What this task involves: Return a copy of every line in the data below that contains "computer".
━━━ Record set
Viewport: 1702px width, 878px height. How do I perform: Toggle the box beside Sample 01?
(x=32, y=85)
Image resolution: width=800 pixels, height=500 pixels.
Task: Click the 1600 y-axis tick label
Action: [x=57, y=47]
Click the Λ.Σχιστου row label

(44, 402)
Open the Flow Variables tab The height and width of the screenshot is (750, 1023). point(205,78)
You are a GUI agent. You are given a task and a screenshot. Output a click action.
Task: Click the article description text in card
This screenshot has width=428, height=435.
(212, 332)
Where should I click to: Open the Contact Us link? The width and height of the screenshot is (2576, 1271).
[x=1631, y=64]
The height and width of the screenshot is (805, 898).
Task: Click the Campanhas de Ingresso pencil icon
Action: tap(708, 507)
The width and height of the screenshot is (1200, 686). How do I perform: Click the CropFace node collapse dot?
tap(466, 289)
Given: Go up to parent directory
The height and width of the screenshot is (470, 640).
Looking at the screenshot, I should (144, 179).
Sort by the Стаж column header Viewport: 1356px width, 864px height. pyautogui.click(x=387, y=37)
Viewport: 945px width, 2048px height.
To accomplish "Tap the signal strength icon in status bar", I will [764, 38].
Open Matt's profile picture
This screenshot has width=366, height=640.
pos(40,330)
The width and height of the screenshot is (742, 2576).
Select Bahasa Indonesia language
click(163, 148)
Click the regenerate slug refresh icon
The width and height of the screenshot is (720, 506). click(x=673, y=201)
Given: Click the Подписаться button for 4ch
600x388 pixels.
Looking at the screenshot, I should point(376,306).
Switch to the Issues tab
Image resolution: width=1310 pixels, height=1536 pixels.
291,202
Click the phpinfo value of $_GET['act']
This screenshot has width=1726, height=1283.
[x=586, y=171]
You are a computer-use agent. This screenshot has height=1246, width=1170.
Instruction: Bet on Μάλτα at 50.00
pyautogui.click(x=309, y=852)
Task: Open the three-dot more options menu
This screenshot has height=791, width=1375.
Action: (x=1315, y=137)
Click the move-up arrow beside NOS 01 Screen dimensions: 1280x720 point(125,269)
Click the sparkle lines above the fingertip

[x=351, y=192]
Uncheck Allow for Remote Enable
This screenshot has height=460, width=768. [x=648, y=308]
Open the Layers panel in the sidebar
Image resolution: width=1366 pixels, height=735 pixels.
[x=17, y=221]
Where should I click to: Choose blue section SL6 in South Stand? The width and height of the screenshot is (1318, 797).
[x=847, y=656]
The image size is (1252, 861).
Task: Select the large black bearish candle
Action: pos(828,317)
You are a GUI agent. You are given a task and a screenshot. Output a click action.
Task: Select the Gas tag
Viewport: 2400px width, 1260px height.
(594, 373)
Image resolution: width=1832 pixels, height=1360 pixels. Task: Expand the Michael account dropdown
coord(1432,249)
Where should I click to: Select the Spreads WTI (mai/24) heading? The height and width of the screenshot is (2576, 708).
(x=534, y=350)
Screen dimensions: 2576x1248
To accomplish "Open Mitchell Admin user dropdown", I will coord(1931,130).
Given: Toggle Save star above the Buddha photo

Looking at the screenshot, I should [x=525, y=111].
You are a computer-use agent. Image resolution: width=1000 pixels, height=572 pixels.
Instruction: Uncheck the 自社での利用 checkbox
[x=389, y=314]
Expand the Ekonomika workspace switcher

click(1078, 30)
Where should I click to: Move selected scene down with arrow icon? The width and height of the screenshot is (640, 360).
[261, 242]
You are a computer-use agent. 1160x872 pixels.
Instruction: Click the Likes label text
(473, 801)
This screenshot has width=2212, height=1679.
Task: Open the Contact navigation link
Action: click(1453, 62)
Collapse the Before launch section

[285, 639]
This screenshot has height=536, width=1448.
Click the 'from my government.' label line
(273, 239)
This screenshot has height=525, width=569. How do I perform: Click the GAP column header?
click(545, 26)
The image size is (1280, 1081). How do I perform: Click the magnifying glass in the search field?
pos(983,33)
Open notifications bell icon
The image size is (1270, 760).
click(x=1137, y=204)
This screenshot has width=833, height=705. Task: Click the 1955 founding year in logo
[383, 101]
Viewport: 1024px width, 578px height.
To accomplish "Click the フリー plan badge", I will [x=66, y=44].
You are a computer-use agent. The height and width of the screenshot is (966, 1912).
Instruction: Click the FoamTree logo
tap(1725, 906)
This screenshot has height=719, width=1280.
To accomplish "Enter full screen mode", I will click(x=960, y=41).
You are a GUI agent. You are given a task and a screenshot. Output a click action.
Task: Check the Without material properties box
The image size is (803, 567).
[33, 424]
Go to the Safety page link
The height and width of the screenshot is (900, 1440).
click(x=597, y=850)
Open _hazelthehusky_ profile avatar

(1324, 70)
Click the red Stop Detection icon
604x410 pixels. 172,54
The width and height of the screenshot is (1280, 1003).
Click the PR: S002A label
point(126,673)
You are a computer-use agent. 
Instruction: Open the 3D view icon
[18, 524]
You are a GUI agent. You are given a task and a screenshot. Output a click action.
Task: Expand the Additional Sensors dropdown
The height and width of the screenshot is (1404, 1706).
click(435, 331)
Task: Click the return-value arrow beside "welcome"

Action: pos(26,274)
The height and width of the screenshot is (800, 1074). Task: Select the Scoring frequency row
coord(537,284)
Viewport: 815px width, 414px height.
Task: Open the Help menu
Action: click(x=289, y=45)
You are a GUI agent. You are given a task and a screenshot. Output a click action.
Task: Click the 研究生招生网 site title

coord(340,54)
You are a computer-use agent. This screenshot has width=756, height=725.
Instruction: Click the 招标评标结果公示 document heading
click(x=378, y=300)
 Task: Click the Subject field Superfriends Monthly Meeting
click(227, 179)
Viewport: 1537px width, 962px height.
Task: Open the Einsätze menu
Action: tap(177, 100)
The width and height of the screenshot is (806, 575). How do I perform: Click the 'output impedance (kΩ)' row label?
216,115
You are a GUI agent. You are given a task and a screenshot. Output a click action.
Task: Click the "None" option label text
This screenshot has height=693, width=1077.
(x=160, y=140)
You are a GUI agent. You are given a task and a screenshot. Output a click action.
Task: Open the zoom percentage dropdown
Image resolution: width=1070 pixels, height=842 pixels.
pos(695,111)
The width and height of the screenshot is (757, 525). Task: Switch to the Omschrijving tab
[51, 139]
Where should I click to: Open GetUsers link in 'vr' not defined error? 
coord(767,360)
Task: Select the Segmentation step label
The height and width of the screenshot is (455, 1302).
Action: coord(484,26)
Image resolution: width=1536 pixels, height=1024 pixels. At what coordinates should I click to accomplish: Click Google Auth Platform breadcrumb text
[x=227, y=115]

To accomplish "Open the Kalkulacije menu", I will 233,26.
━━━━━━
Completed exercise:
You are a computer-use agent. This screenshot has height=1246, width=1170.
You are a computer-use agent. Image resolution: width=1000 pixels, height=572 pixels.
You are a computer-use agent. 1160x872 pixels.
You are a computer-use agent. The height and width of the screenshot is (966, 1912).
You are a computer-use agent. 
You are a computer-use agent. This screenshot has width=756, height=725.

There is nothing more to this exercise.